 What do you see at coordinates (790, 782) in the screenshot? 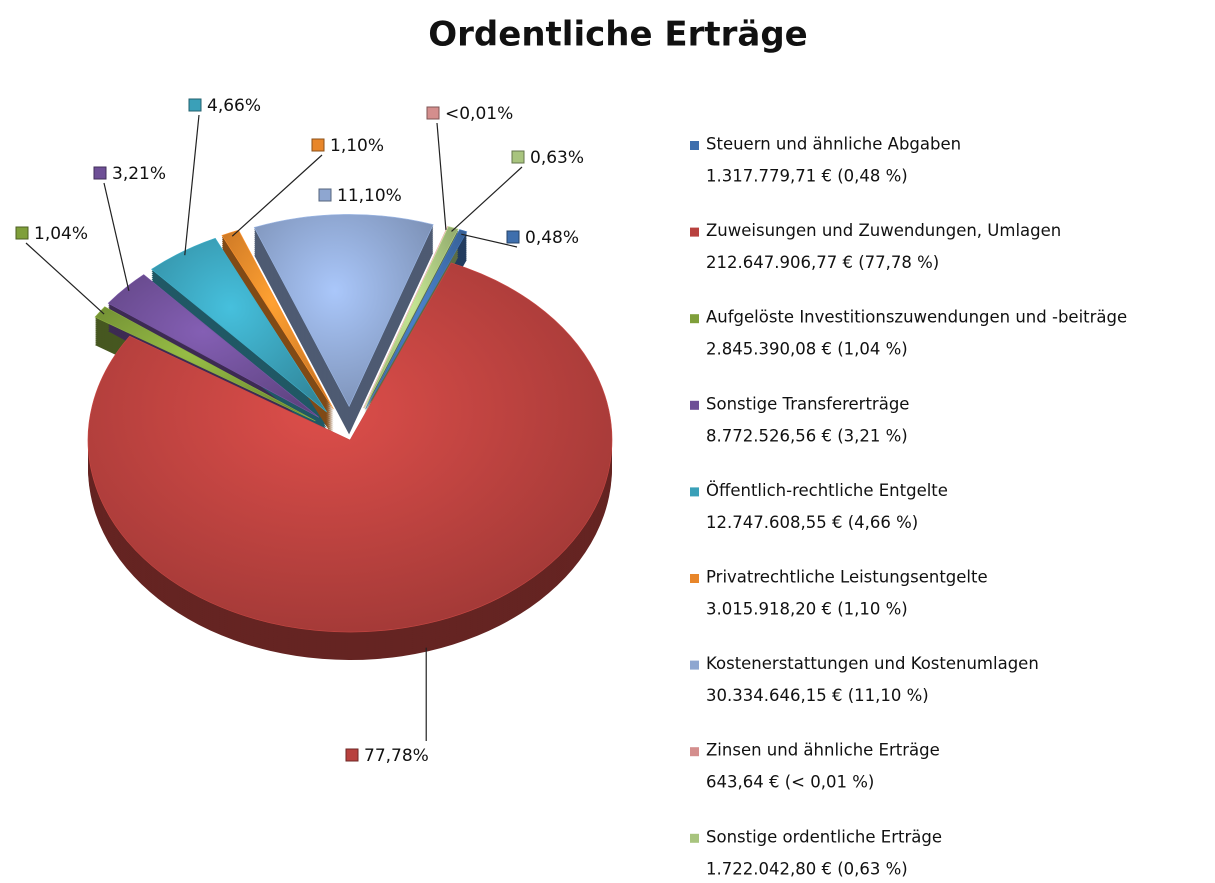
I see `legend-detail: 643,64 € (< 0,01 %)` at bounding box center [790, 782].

...

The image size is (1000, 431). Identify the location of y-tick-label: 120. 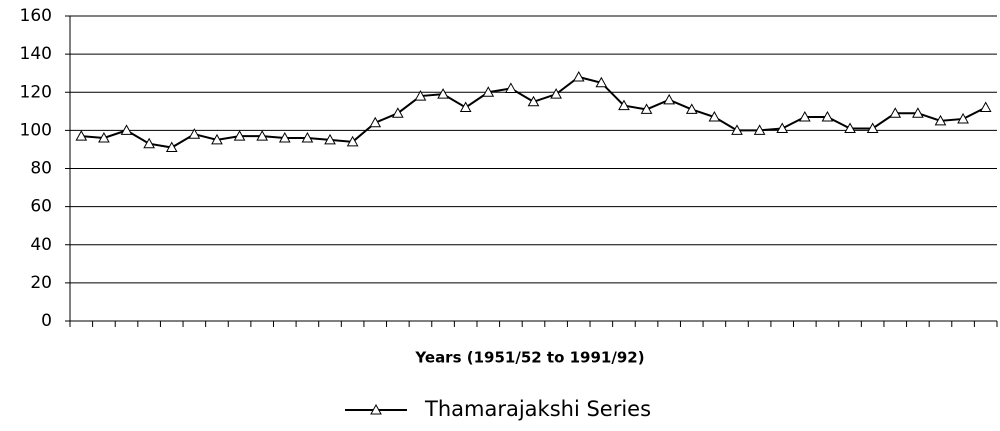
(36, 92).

==

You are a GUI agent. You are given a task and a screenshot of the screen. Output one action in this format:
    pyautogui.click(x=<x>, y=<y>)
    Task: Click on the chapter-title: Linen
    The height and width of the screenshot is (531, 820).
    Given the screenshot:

→ **To-do item**: Can you output the lines exactly as they stand, starting at the line that contains "What do you" and stopping after the line that contains "center [790, 782]."? Leave the pictures out of your answer.

→ **Worked solution**:
 What do you see at coordinates (790, 782) in the screenshot? 
I see `legend-detail: 643,64 € (< 0,01 %)` at bounding box center [790, 782].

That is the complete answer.